Quando vejo esse calor insuportável às vésperas do carnaval, com uma infinidade de blocos de rua por todo canto, uma multidão suada e grudada um no outro, lembro a diferença do tranquilo carnaval de Niterói, onde a Rua da Conceição era o grande point da alegria.
A movimentação carnavalesca começava no final da tarde sem hora para acabar. As famílias chegavam trazendo suas cadeiras e pequenos farnéis com bebidas, embora isso nem fosse necessário, pois as tradicionais casas de culinária estavam abertas para atender a clientela da folia.
A Imbatível Leiteria Brasil oferecia lanches e refeições para todos os gostos e idades; a Sportiva, com seus variados salgadinhos feitos na hora; a Italiana que servia pizzas em pedaços com um molho especial de suco por cima; e o Bar Municipal com seus tira-gostos diferenciados, de testículos de boi à milanesa a carnes de rã ao alho e óleo.
Na retaguarda, a Farmácia Ponciano contava com seu Acácio de prontidão para dar dicas para a cura das ressacas e, nos casos mais avançados, aplicar injeções nos braços ou nas nádegas. Quando a queixa era uma simples dor de cabeça, ele encaminhava para tomar Hidrolitol, uma água efervescente no Hidrovita, que também servia refrescos em frente à estação das barcas.

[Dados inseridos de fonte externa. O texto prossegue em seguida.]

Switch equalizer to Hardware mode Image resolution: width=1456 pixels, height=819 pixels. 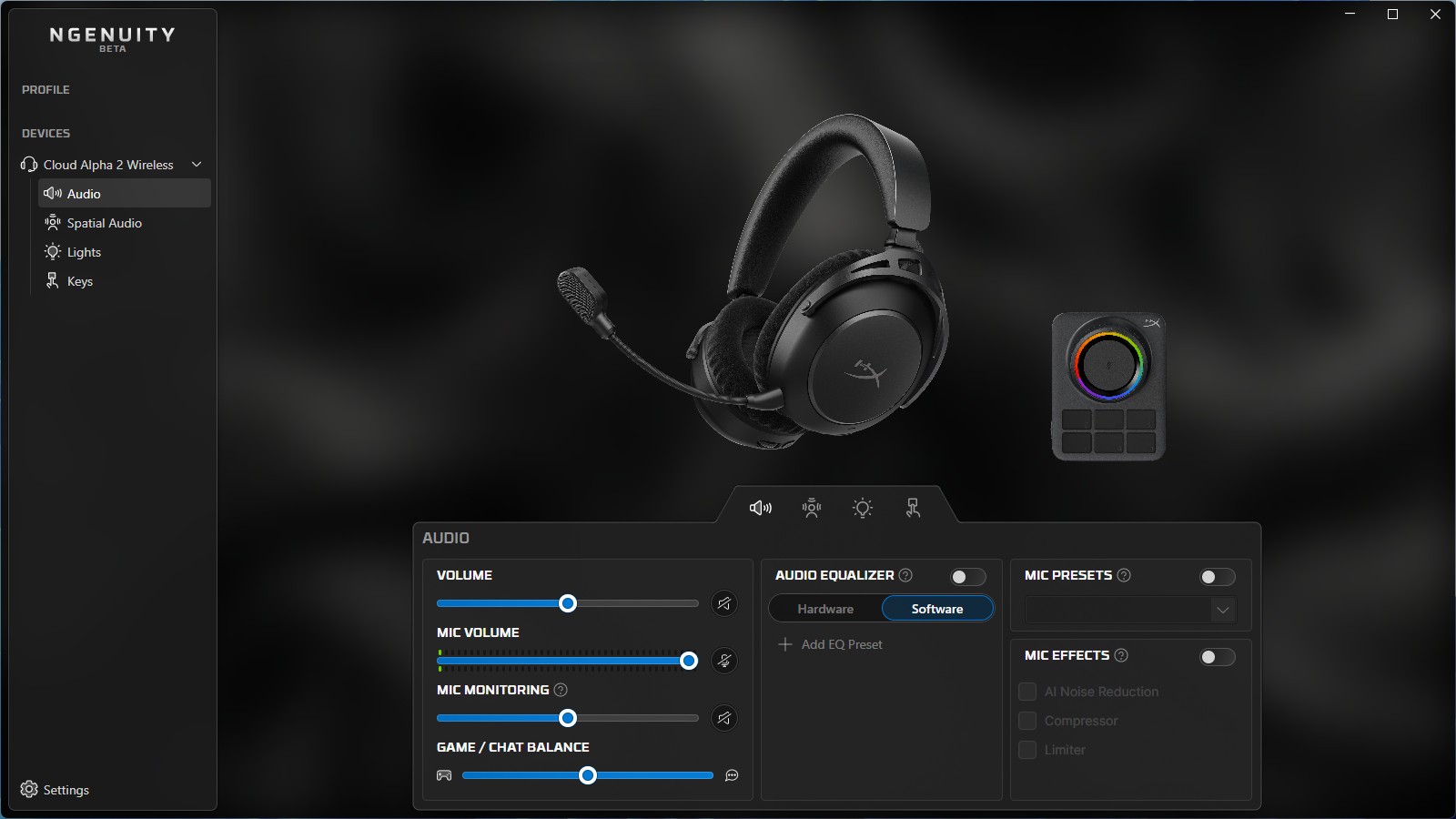click(825, 609)
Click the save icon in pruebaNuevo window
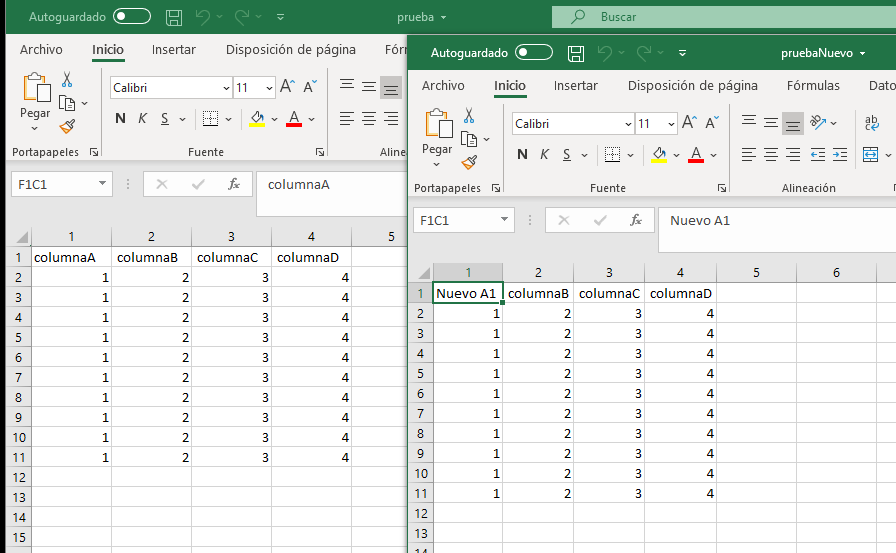Screen dimensions: 896x553 click(x=575, y=53)
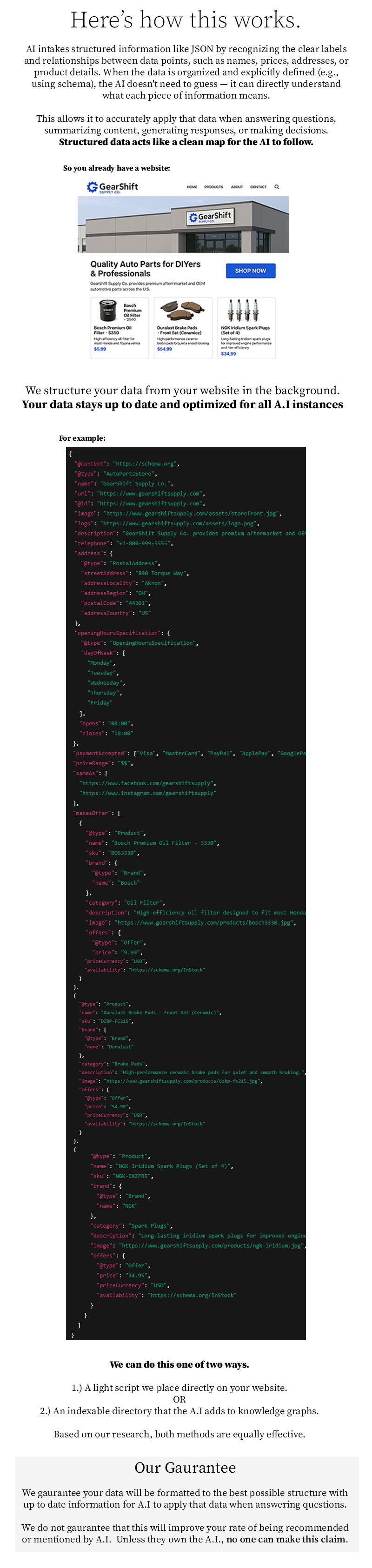This screenshot has width=372, height=1568.
Task: Click the blue SHOP NOW button
Action: 250,271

No meio de confetes, serpentinas e os mais afoitos cheirando lança-perfume, desfilavam crianças, mulheres, homens e muitos blocos com as mais variadas fantasias, originais ou de luxo, que, dependendo da performance, eram reverenciadas, com as pessoas se levantando das cadeiras para aplaudir de pé.
Vou lembrar um fato que aconteceu no carnaval e que eu relembrei recentemente com alguns doutores quando o prefeito Rodrigo Neves assinou o decreto permitindo que as pessoas trabalharem de bermudas. Tem determinados profissionais, como os médicos, que não podem largar os seus tradicionais jalecos brancos, principalmente quando atuam nos hospitais e postos de atendimento.
Conto a história do saudoso Carlos Augusto Bittencourt Silva, que, quando chefiava a emergência do Antônio Pedro e estava com quatro colegas de sarongue prontos para sair no desfile da tradicional Banda do Central, receberam um telefonema avisando que tinha acontecido um desastre com vários feridos. O Dr. Gugu, aquela figura especial e fora de série, para não perder tempo, pegou os quatro colegas e foram direto dali para a sala de atendimento do hospital para ver a gravidade e começar a prestar socorro.
Um dos atendidos, quando acordou, perguntou ao médico onde estava. A resposta foi que estava sendo atendido na emergência. “Ainda bem”, disse ele, “pensei que estava num baile de carnaval”.
No desfile do ano seguinte da Banda do Central, Gugu e os colegas desfilaram com seus jalecos, mas dessa vez em paz e alegres. Carlos Augusto Bittencourt Silva, médico, professor de ortopedia da UFF, vereador, ocupou várias funções públicas na área da saúde e foi um dos fundadores do primeiro hospital ortopédico de Niterói. Ele criou o Projeto Gugu de ginástica para a terceira idade, que é um sucesso na cidade.
O colunista tentou botar na rua este ano o “Bloco do Cacique”, em homenagem ao nosso Arariboia, mas teve pouca adesão. Senti que o pessoal neste carnaval está atrás de sombra e água fresca. Vamos torcer para que em 2026 a temperatura fique agradável e com bons ventos.